-- THE TASK --
Copy out the rows below word for word, beginning with the line that contains "You are a computer-use agent." and going through the end of the rows.

Item coordinate data
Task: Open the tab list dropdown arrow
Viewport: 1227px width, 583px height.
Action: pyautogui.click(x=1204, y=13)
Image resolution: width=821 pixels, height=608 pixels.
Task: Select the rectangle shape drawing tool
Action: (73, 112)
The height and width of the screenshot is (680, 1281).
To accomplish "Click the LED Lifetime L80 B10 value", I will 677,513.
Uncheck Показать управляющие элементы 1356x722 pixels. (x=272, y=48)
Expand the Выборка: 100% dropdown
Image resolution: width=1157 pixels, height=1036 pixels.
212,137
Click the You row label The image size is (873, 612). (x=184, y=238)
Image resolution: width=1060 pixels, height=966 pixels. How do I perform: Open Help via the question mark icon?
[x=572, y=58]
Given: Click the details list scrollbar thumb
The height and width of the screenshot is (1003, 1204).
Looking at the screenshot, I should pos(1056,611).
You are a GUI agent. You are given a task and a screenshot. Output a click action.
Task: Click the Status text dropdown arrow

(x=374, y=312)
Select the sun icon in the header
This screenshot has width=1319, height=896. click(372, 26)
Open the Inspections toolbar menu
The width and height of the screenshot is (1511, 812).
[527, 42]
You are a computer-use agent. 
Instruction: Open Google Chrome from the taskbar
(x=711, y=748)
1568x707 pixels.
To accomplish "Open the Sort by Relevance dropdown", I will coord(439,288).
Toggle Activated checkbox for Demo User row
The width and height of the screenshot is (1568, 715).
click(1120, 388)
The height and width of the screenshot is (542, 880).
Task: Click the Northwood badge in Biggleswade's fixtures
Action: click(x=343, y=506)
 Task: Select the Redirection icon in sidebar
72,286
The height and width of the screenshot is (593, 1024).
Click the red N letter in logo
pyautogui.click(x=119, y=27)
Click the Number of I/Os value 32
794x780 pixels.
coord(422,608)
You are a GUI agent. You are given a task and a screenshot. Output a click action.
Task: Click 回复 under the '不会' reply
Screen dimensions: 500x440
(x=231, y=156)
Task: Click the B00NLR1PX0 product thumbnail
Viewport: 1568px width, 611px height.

-- COMPLETE RESPONSE --
You are a computer-use agent. 
Instruction: Open Google Chrome from the taskbar
(x=711, y=748)
1568x707 pixels.
To accomplish "Open the Sort by Relevance dropdown", I will coord(439,288).
Toggle Activated checkbox for Demo User row
The width and height of the screenshot is (1568, 715).
click(1120, 388)
The height and width of the screenshot is (542, 880).
Task: Click the Northwood badge in Biggleswade's fixtures
Action: click(x=343, y=506)
 Task: Select the Redirection icon in sidebar
72,286
The height and width of the screenshot is (593, 1024).
Click the red N letter in logo
pyautogui.click(x=119, y=27)
Click the Number of I/Os value 32
794x780 pixels.
coord(422,608)
You are a GUI agent. You are given a task and a screenshot. Output a click action.
Task: Click 回复 under the '不会' reply
Screen dimensions: 500x440
(x=231, y=156)
Task: Click the B00NLR1PX0 product thumbnail
Viewport: 1568px width, 611px height.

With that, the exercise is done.